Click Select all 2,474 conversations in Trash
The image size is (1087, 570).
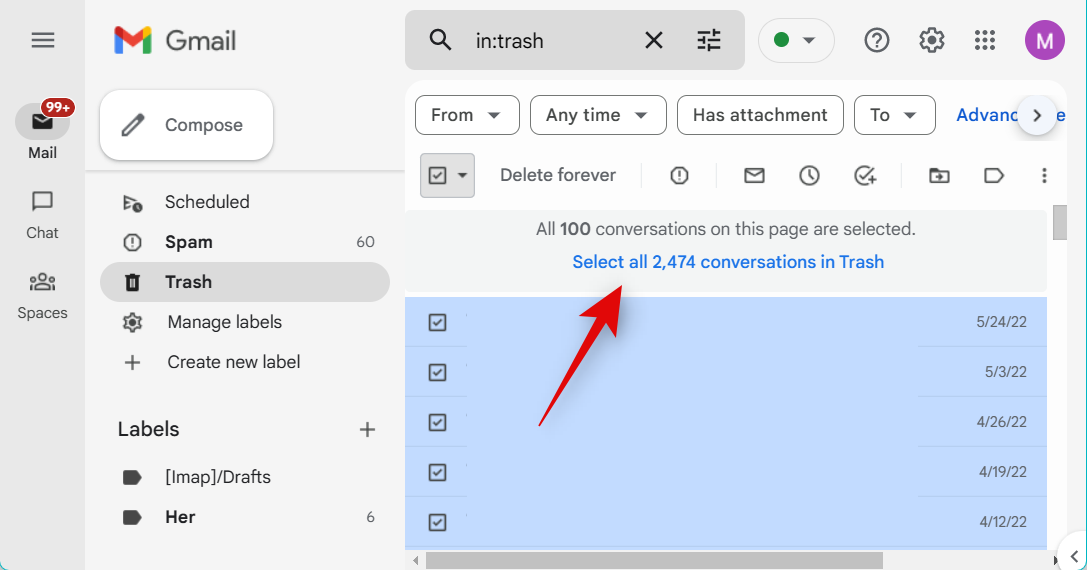click(x=727, y=262)
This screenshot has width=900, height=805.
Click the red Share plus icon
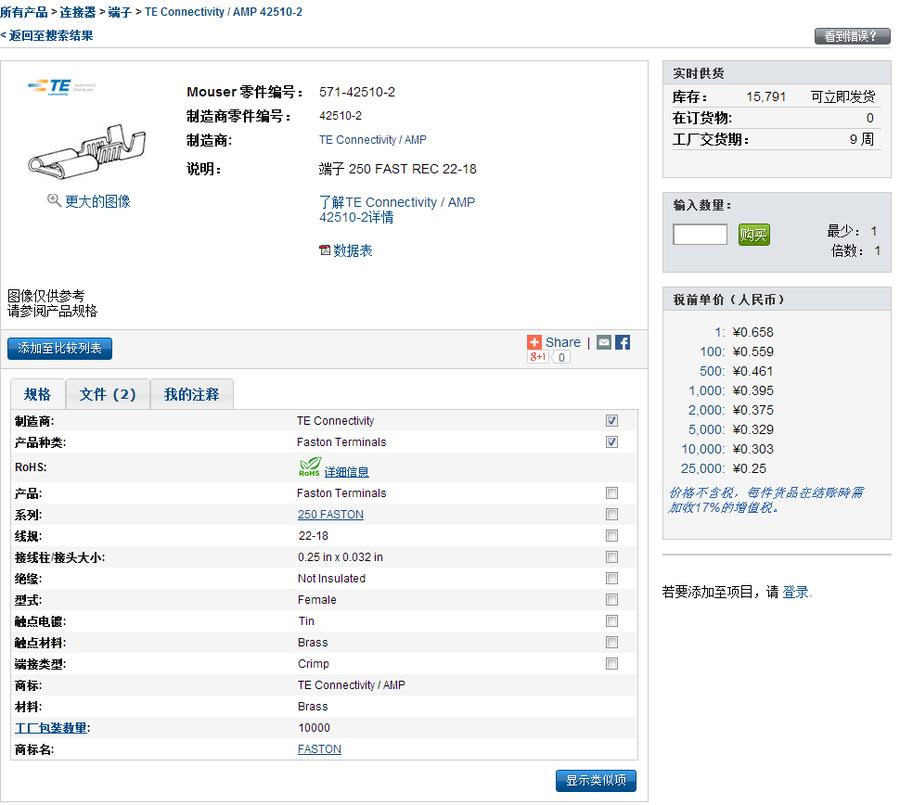coord(534,342)
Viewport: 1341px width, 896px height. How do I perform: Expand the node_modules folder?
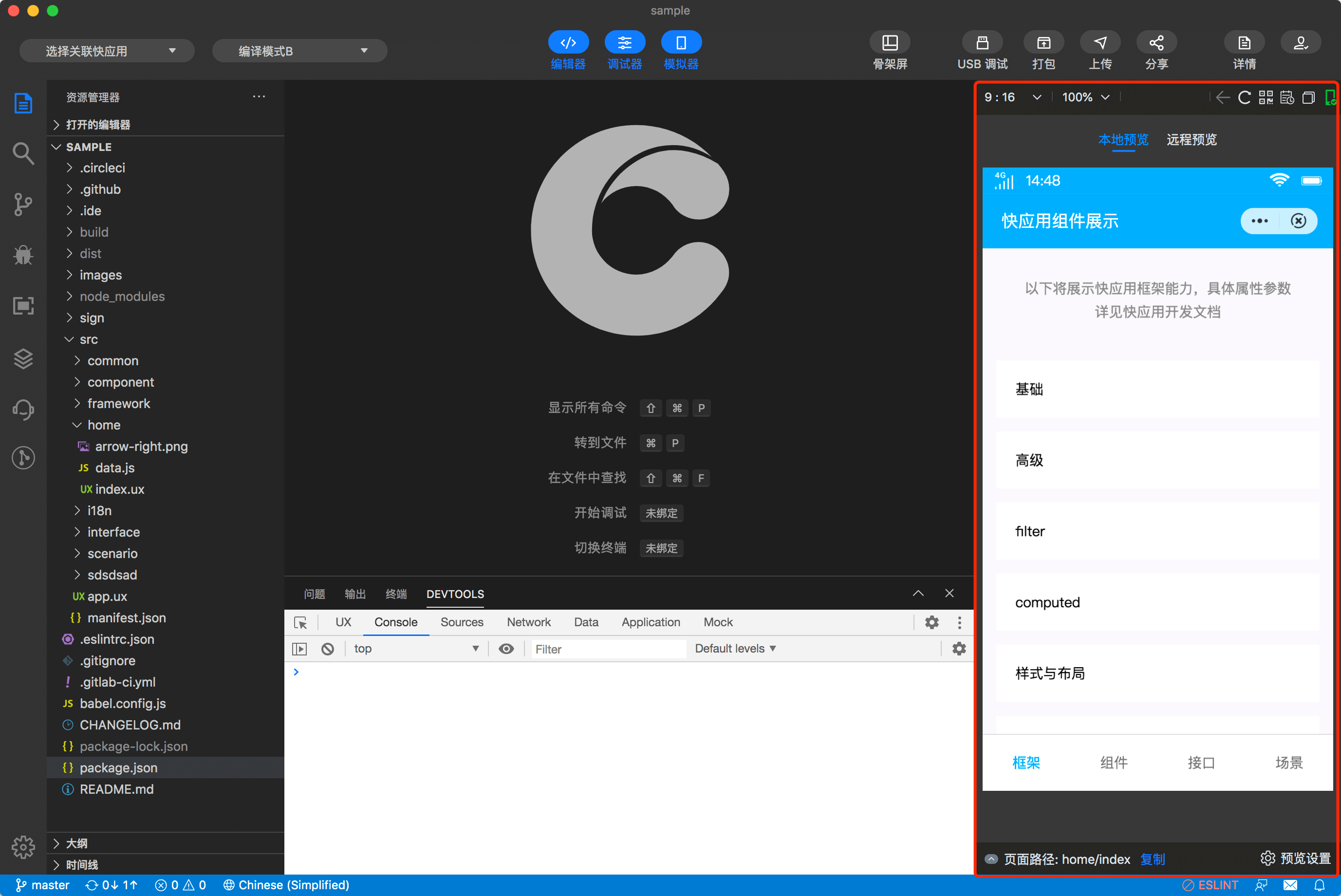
========
Request
Can you give the text of all the records again, changing "Trash" to "Bin", leaving everything else the same and omitting the pictures?

Exercise result
Click Select all 2,474 conversations in Bin
The image size is (1087, 570).
click(x=727, y=262)
This screenshot has width=900, height=805.
Click the red Share plus icon
coord(534,342)
Viewport: 1341px width, 896px height. How do I perform: Expand the node_modules folder?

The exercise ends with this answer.